As one of New York City’s favorite daughters, it’s tempting to imagine that Dana’s career began amidst the subterranean throb in the clubs on the Lower East Side. One fateful day, pounding the sidewalks of the Lower East Side, Dana heard the missing puzzle-piece, in the form of Jon Diamond: a heavyweight session guitarist who could already boast credits with Joan Osborne and others. “I was walking by this little club and I heard his guitar from the sidewalk,” she recalls of the musical partnership that flourishes to this day. “I introduced myself to Jon on the break, told him I thought he was great, and that I had come to New York to be a singer. So, he invited me up to sing, and I faked Stormy Monday. Afterwards, he said, ‘You have a good instrument, but you really need to learn what you’re doing’.” After Jon exposed her to his encyclopedic blues vinyl collection, Dana’s astonishing natural vocal prowess took on new depth and nuance. And so they were ready. Together, Jon and Dana hit the Lower East Side’s live circuit like a wrecking ball, holding their own on bills featuring titans like James Cotton and Taj Mahal, and quickly earning a residency at the Red Lion club. Four nights a week, they shook the foundations until 3am, but there was already the sense they could be far more than a rocking covers band. “Every Tuesday night,” Dana recalls, “we’d play all night, and that’s where we wrote our first handful of tunes and we’d try them out on the crowd.”

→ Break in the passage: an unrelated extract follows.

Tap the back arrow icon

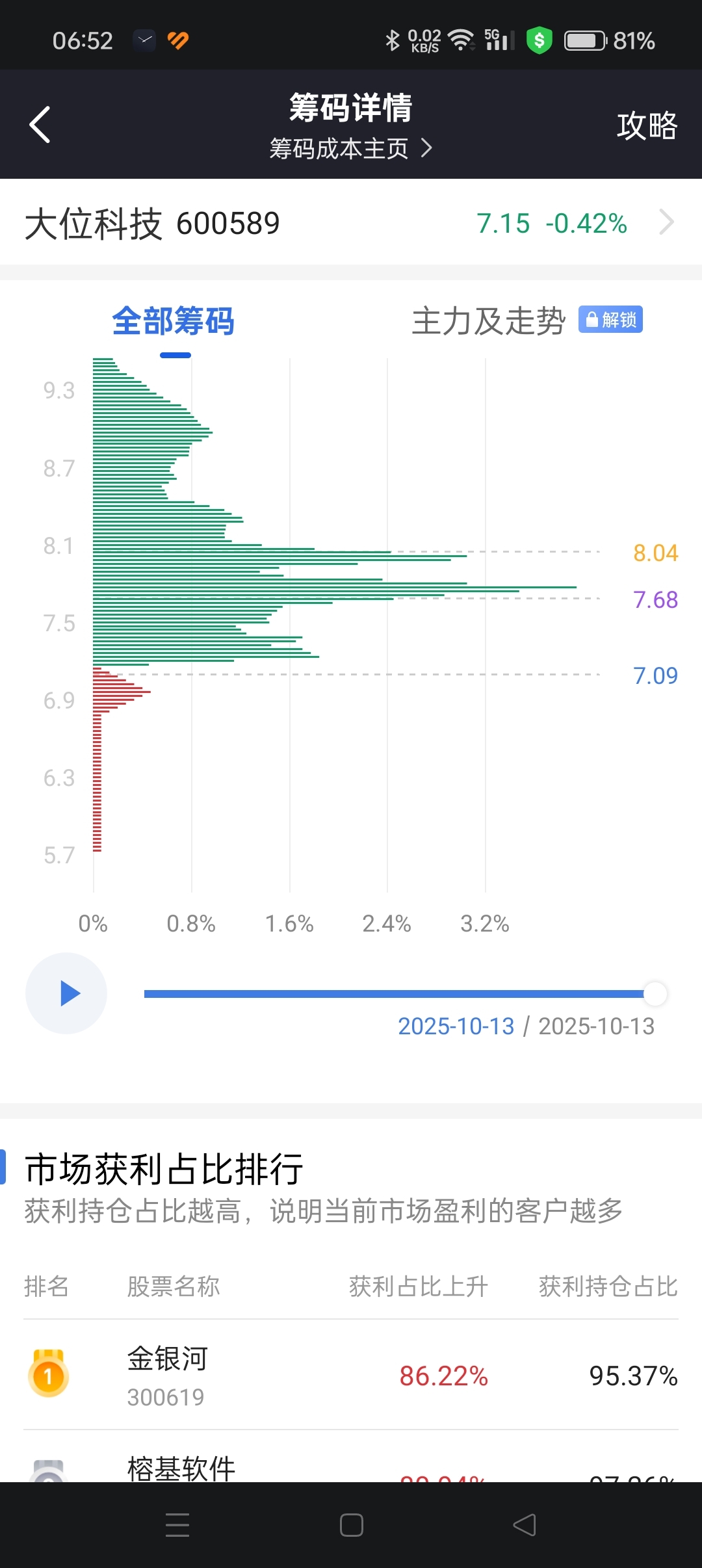pyautogui.click(x=40, y=124)
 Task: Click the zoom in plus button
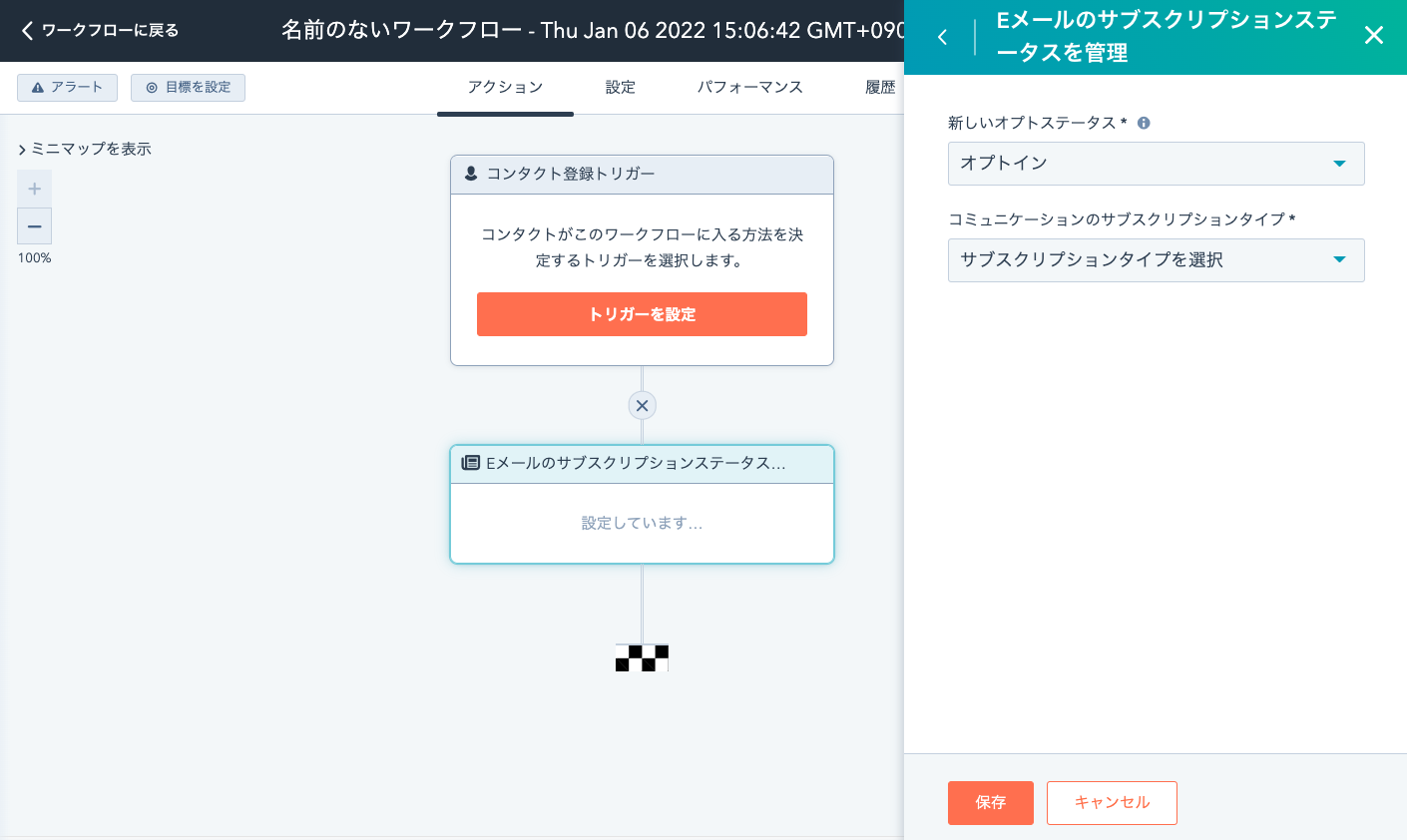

By now, all eyes were on her, and after being spotted by musicians from Broadway’s orchestra pits, Dana won the lead in the hit musical Love, Janis, followed up by the role of Sadie in 2007’s Golden Globe-nominated cult movie, Across The Universe. “We’d been slugging away in New York,” she recalls, “and then I got the show playing Janis Joplin five nights a week. Jon taught me Piece Of My Heart and I went down – and that was it. That led to Across The Universe. The director, Julie Taymor, asked if I could act. So of course, I lied and said, ‘Oh yeah!’”
Still deeper depths were plumbed on 2013’s “blisteringly good” Bliss Avenue: an album that saw Dana battling back into the light after the death of her brother, and reaching for redemption on cuts like So Hard To Move and Vagabond Wind. “It really purged my soul,” she said, “in a starker, more naked way, lyrically and musically”.
It takes a brave artist to rip it up and start again. But her new album Love Lives On is the best kind of evolution, seeing Dana burst defiant from her darkest days with a sound inspired by the siren call of American soul. “It’s a new beginning for me in every way,” she says. “I’m looking forward to starting chapter two.”